The sheet product dispenser 20 may include an enlarged portion 28 that provides room in the interior of the sheet dispenser 20 for a full roll of sheet product. The front cover 22 may be formed from any suitable material, such as a plastic, that is cost effective and meets the environmental requirements of the application. In one embodiment, the sheet dispenser 20 is water proof or water resistant, which allows the sheet dispenser to be used in wet environments, such as a food processing facility for example.

The sheet dispenser 20 is arranged with a dispensing slot 32 that provides sheet product 26 to the user. The sheet dispenser 20 may include a display 34 to provide a visual indication as to the status of the sheet dispenser. As will be described in more detail herein, the display 34 may be any type of display capable of providing textual or alphanumeric information, such as a date and time for example. Accordingly, the display may be a light-emitting diode (LED) display, an organic light emitting diodes (OLEDs) display, a liquid-crystal (LCD) display, a cathode-ray tube display, a plasma display or a digital light processing (DLP) display for example. A proximity sensor 36 is also positioned adjacent the front cover 22 near the dispensing slot 32. The proximity sensor 36 may be any suitable sensor, such as an infrared sensor for example, that is capable of sensing the presence of a user's hand in front of the sheet dispenser 20.

A schematic representation of the major components of the sheet product dispenser 20 is shown in FIG. 2. It should be appreciated that the illustration in FIG. 2 is for purposes of description and that the relative size and placement of the respective components may differ. The sheet product dispenser 20 includes a main controller 38. As will be described in more detail herein, the main controller 38 provides logic and control functionality used during operation of the sheet product dispenser 20. Alternatively, the functionality of the main controller 38 may be distributed to several controllers that each provide more limited functionality to discrete portions of the operation of sheet product dispenser 20. The main controller 38 is coupled to a dispensing mechanism 40 to dispense the sheet product 26 when a user activates the proximity sensor 36. A motor 42 and an optional transmission assembly 44 drive the dispensing mechanism 40. The optional transmission assembly 44, such as a gearbox for example, adapts the rotational output of the motor 42 for the dispensing of the sheet product 26.

In the exemplary embodiment, the electrical energy for operating the sheet product dispenser 20 is provided by a battery 46, which may be comprised of one or more batteries arranged in series or in parallel to provide the desired energy. In the exemplary embodiment, the battery 46 includes four 1.5-volt “D” cell batteries. The battery 46 is connected to the main controller 38 via an optional power converter 48 that adapts the electrical output of the battery 46 to that desired for operating the sheet product dispenser 20. The optional power converter 48 may also accept an input from an external power source, such as an alternating current (“AC”) power source 50. The AC power source 50 may be any conventional power source, such as a 120V, 60 Hz wall outlet for example.

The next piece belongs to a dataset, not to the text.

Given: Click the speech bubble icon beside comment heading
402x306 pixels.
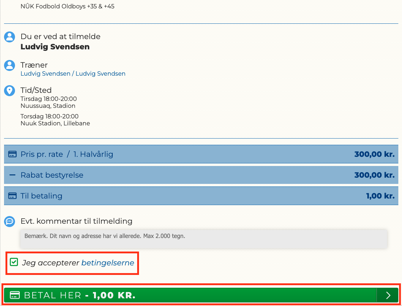Looking at the screenshot, I should click(10, 221).

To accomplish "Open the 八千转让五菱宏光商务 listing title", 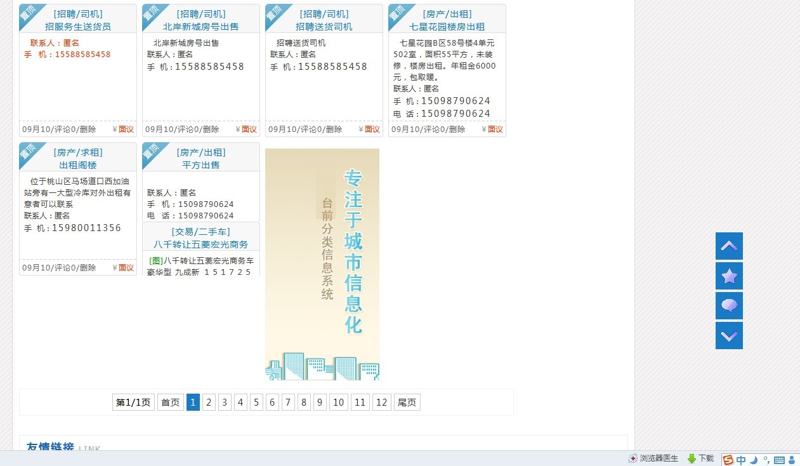I will click(200, 244).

The main controller 38 is a suitable electronic device capable of accepting data and instructions, executing the instructions to process the data, and presenting the results. Main controller 38 may accept instructions through a user interface, or through other means such as but not limited to a proximity sensor, voice activation means, manually-operable selection and control means, radiated wavelength and electronic or electrical transfer. Therefore, main controller 38 can be, but is not limited to a microprocessor, microcomputer, a minicomputer, an optical computer, a board computer, a complex instruction set computer, an ASIC (application specific integrated circuit), a reduced instruction set computer, an analog computer, a digital computer, a molecular computer, a quantum computer, a cellular computer, a solid-state computer, a single-board computer, a buffered computer, a computer network or a hybrid of any of the foregoing.

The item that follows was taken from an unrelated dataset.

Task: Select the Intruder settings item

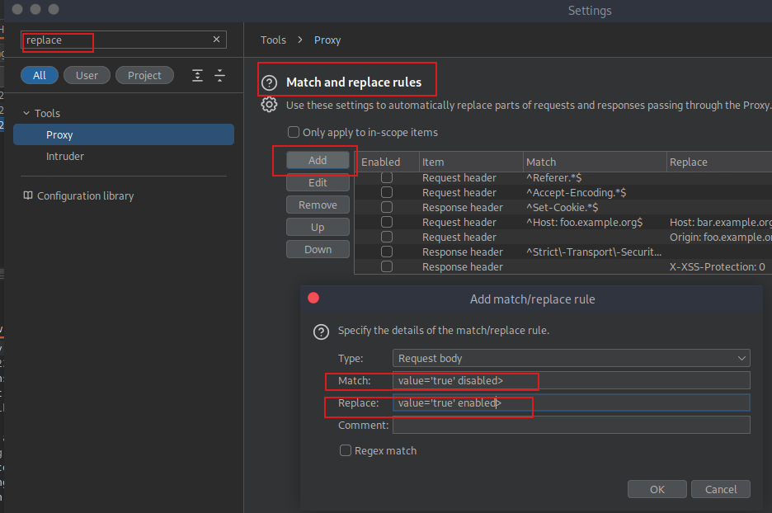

Main controller 38 is capable of converting the analog voltage or current level provided by sensors, such as proximity sensor 36 for example, into a digital signal indicative of a user placing their hand in front of the sheet product dispenser 20. Alternatively, proximity sensor 36 may be configured to provide a digital signal to main controller 38, or an analog-to-digital (A/D) converter 52 maybe coupled between proximity sensor 36 and main controller 38 to convert the analog signal provided by proximity sensor 36 into a digital signal for processing by main controller 38. Main controller 38 uses the digital signals as input to various processes for controlling the sheet product dispenser 20. The digital signals represent one or more sheet product dispenser 20 data including but not limited to proximity sensor 36 activation, stub roll empty sensor 60, tear bar activation sensor 58, motor current, motor back electromotive force, battery level and the like.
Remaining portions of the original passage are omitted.